Hi.Today, or rather tonight, I want to tell you about a very special experience that I had a few weeks ago: our office was visited by the crew of a maritime TV channel from Amsterdam. Of course, makes perfect sense,-world's first exclusively maritime channel Sea TV should have been formed in Holland! This small northern country has been battling with and exploring the sea all it's history. God only knows how many maritime words have Dutch origin and how many powerful seascapes were painted by the Dutch masters. In our technological age, Holland presents the mankind with maritime TV.And it so happens that it finds the work we do at Seafarer Help very interesting. Great!But with this interest comes the idea of creating a program in which Seafarer Help should be featured. And that latter turns our humble office into a film studio.

Oh, yes, with all the necessary ingredients- bright, hot and almost blinding lights, attentive cameras, big and small microphones, athmosphere of exitement and of course slight panic. How do we look, are we forgetting our text, are we being convincing, is our articulation good enough? So many questions and doubts!It truly reminds me my training in drama school, and most of all the dreaded outcome of all the lessons, attempts to learn the lines, working with the charachter- the final performance. It is SCARY!

But is it really? It is clearly very enjoyable too!It is so enjoyable to hear my colleagues presenting our service in their native languages, it is so pleasurable to feel how courage awakes within you and just allows you to simply be even in front of the watchful cameras.Especially when our director and a camera man compliment our "performance", the entire process of shooting turns into a pure fun. I can feel that people around me grow bolder and start to "fly". Well,considering the nature of our work, we should be really swimming, or at least sailing, but we clearly were flying.

The day passes quickly. One take is followed by the other, we are asked to repeat our announcements and "scenes" again and again. Finally we are told that everything seems to work, all words are heard and pronounced correctly, everyone is looking into a right direction, the pace and the mood of the filmed material is right...

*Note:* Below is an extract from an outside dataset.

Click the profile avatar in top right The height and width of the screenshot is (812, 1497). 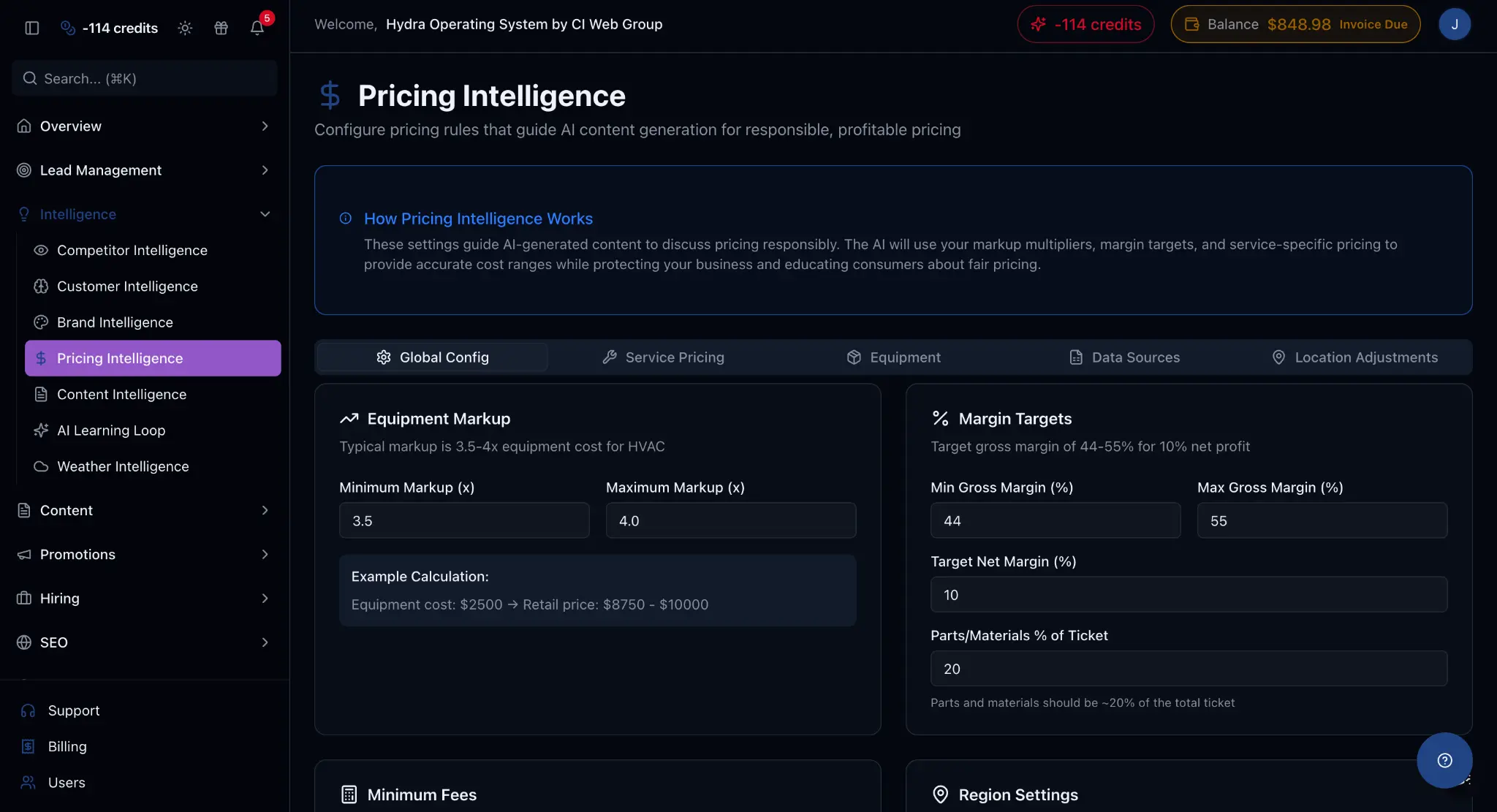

I hope that this "film" will help to present ISAN to a wider audience and that it'll make more people want to contact us, and that these future contacts will be coloured by trust and true compassion.

1 Comments:

Blogger leon rasser said...

Hi Seafarer Help blogger,

This is a message from Leon Rasser who just saw the images of the recordings in the studio. I don't know which one is you but in general everything looked really cool. Unfortunately it will take some months before the whole program is ready but from that time your helpline will be better known than ever before!